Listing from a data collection

■ ■ ■ ■

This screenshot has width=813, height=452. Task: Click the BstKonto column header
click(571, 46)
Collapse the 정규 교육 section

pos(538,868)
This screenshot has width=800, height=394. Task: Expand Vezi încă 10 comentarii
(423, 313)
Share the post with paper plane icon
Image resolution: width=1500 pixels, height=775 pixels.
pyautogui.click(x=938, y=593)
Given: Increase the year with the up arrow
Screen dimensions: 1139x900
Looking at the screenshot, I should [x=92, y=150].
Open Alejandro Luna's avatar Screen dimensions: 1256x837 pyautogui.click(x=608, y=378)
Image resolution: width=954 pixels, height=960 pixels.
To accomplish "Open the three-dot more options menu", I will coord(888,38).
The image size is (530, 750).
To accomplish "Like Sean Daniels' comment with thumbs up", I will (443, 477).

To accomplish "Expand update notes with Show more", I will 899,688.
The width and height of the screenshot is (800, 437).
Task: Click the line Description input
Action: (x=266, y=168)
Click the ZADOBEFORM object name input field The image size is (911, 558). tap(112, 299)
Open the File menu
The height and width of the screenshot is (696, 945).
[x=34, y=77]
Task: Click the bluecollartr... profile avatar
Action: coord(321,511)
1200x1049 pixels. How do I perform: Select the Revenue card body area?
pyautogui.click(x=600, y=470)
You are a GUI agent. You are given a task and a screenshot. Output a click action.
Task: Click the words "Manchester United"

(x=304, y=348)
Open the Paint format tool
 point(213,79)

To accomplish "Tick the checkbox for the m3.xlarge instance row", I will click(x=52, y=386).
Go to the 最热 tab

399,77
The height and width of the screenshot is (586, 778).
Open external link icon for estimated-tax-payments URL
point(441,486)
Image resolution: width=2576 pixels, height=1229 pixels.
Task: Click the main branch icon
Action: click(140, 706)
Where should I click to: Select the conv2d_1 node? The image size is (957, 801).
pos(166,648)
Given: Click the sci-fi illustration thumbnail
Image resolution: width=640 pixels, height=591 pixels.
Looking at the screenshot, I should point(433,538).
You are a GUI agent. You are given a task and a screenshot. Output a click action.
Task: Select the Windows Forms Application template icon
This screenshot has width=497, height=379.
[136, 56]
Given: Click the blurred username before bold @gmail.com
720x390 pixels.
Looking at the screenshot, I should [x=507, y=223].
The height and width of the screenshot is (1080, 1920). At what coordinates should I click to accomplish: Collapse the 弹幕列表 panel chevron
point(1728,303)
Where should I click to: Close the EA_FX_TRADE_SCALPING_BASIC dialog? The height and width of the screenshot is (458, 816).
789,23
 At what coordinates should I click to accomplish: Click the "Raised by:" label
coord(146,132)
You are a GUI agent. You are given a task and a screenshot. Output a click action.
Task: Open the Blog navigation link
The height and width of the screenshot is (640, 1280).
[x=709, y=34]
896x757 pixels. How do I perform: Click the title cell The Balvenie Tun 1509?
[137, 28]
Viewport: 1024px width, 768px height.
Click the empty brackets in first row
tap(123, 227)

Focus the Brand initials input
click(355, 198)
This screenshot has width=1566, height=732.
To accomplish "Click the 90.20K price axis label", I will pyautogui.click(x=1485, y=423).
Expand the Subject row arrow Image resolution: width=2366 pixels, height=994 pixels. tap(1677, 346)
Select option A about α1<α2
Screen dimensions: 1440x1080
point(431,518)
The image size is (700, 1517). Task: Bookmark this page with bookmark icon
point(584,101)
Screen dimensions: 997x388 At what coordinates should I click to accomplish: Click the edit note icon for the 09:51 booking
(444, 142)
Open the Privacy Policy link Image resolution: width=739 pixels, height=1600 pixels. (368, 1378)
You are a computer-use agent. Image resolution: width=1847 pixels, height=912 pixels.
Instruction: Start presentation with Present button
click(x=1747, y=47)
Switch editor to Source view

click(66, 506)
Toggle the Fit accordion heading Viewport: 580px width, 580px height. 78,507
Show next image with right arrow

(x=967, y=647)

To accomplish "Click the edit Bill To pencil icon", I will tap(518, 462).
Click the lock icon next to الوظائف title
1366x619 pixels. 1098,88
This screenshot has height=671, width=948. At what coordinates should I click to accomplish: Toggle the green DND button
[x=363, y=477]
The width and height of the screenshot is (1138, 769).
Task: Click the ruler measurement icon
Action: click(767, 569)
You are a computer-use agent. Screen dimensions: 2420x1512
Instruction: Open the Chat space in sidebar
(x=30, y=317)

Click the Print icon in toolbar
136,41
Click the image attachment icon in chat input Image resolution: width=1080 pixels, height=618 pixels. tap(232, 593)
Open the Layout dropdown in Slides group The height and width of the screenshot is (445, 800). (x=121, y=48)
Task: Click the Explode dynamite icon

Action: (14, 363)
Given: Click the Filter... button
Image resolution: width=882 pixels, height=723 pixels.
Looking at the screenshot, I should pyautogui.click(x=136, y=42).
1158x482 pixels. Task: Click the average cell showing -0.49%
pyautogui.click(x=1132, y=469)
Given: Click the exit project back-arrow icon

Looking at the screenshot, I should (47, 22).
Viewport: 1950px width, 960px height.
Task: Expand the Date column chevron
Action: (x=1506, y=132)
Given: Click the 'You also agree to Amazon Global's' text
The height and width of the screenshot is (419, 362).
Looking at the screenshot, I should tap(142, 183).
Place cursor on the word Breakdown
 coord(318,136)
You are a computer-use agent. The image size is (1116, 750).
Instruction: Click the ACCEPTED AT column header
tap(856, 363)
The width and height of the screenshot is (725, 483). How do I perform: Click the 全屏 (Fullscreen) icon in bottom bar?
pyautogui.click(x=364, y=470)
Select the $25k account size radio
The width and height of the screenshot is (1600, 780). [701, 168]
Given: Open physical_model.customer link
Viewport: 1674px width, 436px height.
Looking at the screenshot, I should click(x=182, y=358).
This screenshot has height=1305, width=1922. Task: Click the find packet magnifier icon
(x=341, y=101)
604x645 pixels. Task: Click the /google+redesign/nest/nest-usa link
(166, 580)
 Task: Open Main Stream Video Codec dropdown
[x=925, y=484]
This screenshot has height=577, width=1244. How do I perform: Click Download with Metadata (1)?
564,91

■ ■ ■ ■

Turn every line of the listing above into a numbered list, leaving out the blank lines.

1. This screenshot has width=813, height=452. Task: Click the BstKonto column header
2. click(571, 46)
3. Collapse the 정규 교육 section
4. pos(538,868)
5. This screenshot has width=800, height=394. Task: Expand Vezi încă 10 comentarii
6. (423, 313)
7. Share the post with paper plane icon
8. Image resolution: width=1500 pixels, height=775 pixels.
9. pyautogui.click(x=938, y=593)
10. Given: Increase the year with the up arrow
11. Screen dimensions: 1139x900
12. Looking at the screenshot, I should [x=92, y=150].
13. Open Alejandro Luna's avatar Screen dimensions: 1256x837 pyautogui.click(x=608, y=378)
14. Image resolution: width=954 pixels, height=960 pixels.
15. To accomplish "Open the three-dot more options menu", I will coord(888,38).
16. The image size is (530, 750).
17. To accomplish "Like Sean Daniels' comment with thumbs up", I will (443, 477).
18. To accomplish "Expand update notes with Show more", I will 899,688.
19. The width and height of the screenshot is (800, 437).
20. Task: Click the line Description input
21. Action: (x=266, y=168)
22. Click the ZADOBEFORM object name input field The image size is (911, 558). tap(112, 299)
23. Open the File menu
24. The height and width of the screenshot is (696, 945).
25. [x=34, y=77]
26. Task: Click the bluecollartr... profile avatar
27. Action: coord(321,511)
28. 1200x1049 pixels. How do I perform: Select the Revenue card body area?
29. pyautogui.click(x=600, y=470)
30. You are a GUI agent. You are given a task and a screenshot. Output a click action.
31. Task: Click the words "Manchester United"
32. (x=304, y=348)
33. Open the Paint format tool
34.  point(213,79)
35. To accomplish "Tick the checkbox for the m3.xlarge instance row", I will click(x=52, y=386).
36. Go to the 最热 tab
37. 399,77
38. The height and width of the screenshot is (586, 778).
39. Open external link icon for estimated-tax-payments URL
40. point(441,486)
41. Image resolution: width=2576 pixels, height=1229 pixels.
42. Task: Click the main branch icon
43. Action: click(140, 706)
44. Where should I click to: Select the conv2d_1 node? The image size is (957, 801).
45. pos(166,648)
46. Given: Click the sci-fi illustration thumbnail
47. Image resolution: width=640 pixels, height=591 pixels.
48. Looking at the screenshot, I should point(433,538).
49. You are a GUI agent. You are given a task and a screenshot. Output a click action.
50. Task: Select the Windows Forms Application template icon
51. This screenshot has width=497, height=379.
52. [136, 56]
53. Given: Click the blurred username before bold @gmail.com
54. 720x390 pixels.
55. Looking at the screenshot, I should [x=507, y=223].
56. The height and width of the screenshot is (1080, 1920). At what coordinates should I click to accomplish: Collapse the 弹幕列表 panel chevron
57. point(1728,303)
58. Where should I click to: Close the EA_FX_TRADE_SCALPING_BASIC dialog? The height and width of the screenshot is (458, 816).
59. 789,23
60.  At what coordinates should I click to accomplish: Click the "Raised by:" label
61. coord(146,132)
62. You are a GUI agent. You are given a task and a screenshot. Output a click action.
63. Task: Open the Blog navigation link
64. The height and width of the screenshot is (640, 1280).
65. [x=709, y=34]
66. 896x757 pixels. How do I perform: Click the title cell The Balvenie Tun 1509?
67. [137, 28]
68. Viewport: 1024px width, 768px height.
69. Click the empty brackets in first row
70. tap(123, 227)
71. Focus the Brand initials input
72. click(355, 198)
73. This screenshot has width=1566, height=732.
74. To accomplish "Click the 90.20K price axis label", I will pyautogui.click(x=1485, y=423).
75. Expand the Subject row arrow Image resolution: width=2366 pixels, height=994 pixels. tap(1677, 346)
76. Select option A about α1<α2
77. Screen dimensions: 1440x1080
78. point(431,518)
79. The image size is (700, 1517). Task: Bookmark this page with bookmark icon
80. point(584,101)
81. Screen dimensions: 997x388 At what coordinates should I click to accomplish: Click the edit note icon for the 09:51 booking
82. (444, 142)
83. Open the Privacy Policy link Image resolution: width=739 pixels, height=1600 pixels. (368, 1378)
84. You are a computer-use agent. Image resolution: width=1847 pixels, height=912 pixels.
85. Instruction: Start presentation with Present button
86. click(x=1747, y=47)
87. Switch editor to Source view
88. click(66, 506)
89. Toggle the Fit accordion heading Viewport: 580px width, 580px height. 78,507
90. Show next image with right arrow
91. (x=967, y=647)
92. To accomplish "Click the edit Bill To pencil icon", I will tap(518, 462).
93. Click the lock icon next to الوظائف title
94. 1366x619 pixels. 1098,88
95. This screenshot has height=671, width=948. At what coordinates should I click to accomplish: Toggle the green DND button
96. [x=363, y=477]
97. The width and height of the screenshot is (1138, 769).
98. Task: Click the ruler measurement icon
99. Action: click(767, 569)
100. You are a computer-use agent. Screen dimensions: 2420x1512
101. Instruction: Open the Chat space in sidebar
102. (x=30, y=317)
103. Click the Print icon in toolbar
104. 136,41
105. Click the image attachment icon in chat input Image resolution: width=1080 pixels, height=618 pixels. tap(232, 593)
106. Open the Layout dropdown in Slides group The height and width of the screenshot is (445, 800). (x=121, y=48)
107. Task: Click the Explode dynamite icon
108. Action: (14, 363)
109. Given: Click the Filter... button
110. Image resolution: width=882 pixels, height=723 pixels.
111. Looking at the screenshot, I should pyautogui.click(x=136, y=42).
112. 1158x482 pixels. Task: Click the average cell showing -0.49%
113. pyautogui.click(x=1132, y=469)
114. Given: Click the exit project back-arrow icon
115. Looking at the screenshot, I should (47, 22).
116. Viewport: 1950px width, 960px height.
117. Task: Expand the Date column chevron
118. Action: (x=1506, y=132)
119. Given: Click the 'You also agree to Amazon Global's' text
120. The height and width of the screenshot is (419, 362).
121. Looking at the screenshot, I should tap(142, 183).
122. Place cursor on the word Breakdown
123.  coord(318,136)
124. You are a computer-use agent. The image size is (1116, 750).
125. Instruction: Click the ACCEPTED AT column header
126. tap(856, 363)
127. The width and height of the screenshot is (725, 483). How do I perform: Click the 全屏 (Fullscreen) icon in bottom bar?
128. pyautogui.click(x=364, y=470)
129. Select the $25k account size radio
130. The width and height of the screenshot is (1600, 780). [701, 168]
131. Given: Open physical_model.customer link
132. Viewport: 1674px width, 436px height.
133. Looking at the screenshot, I should click(x=182, y=358).
134. This screenshot has height=1305, width=1922. Task: Click the find packet magnifier icon
135. (x=341, y=101)
136. 604x645 pixels. Task: Click the /google+redesign/nest/nest-usa link
137. (166, 580)
138.  Task: Open Main Stream Video Codec dropdown
139. [x=925, y=484]
140. This screenshot has height=577, width=1244. How do I perform: Click Download with Metadata (1)?
141. 564,91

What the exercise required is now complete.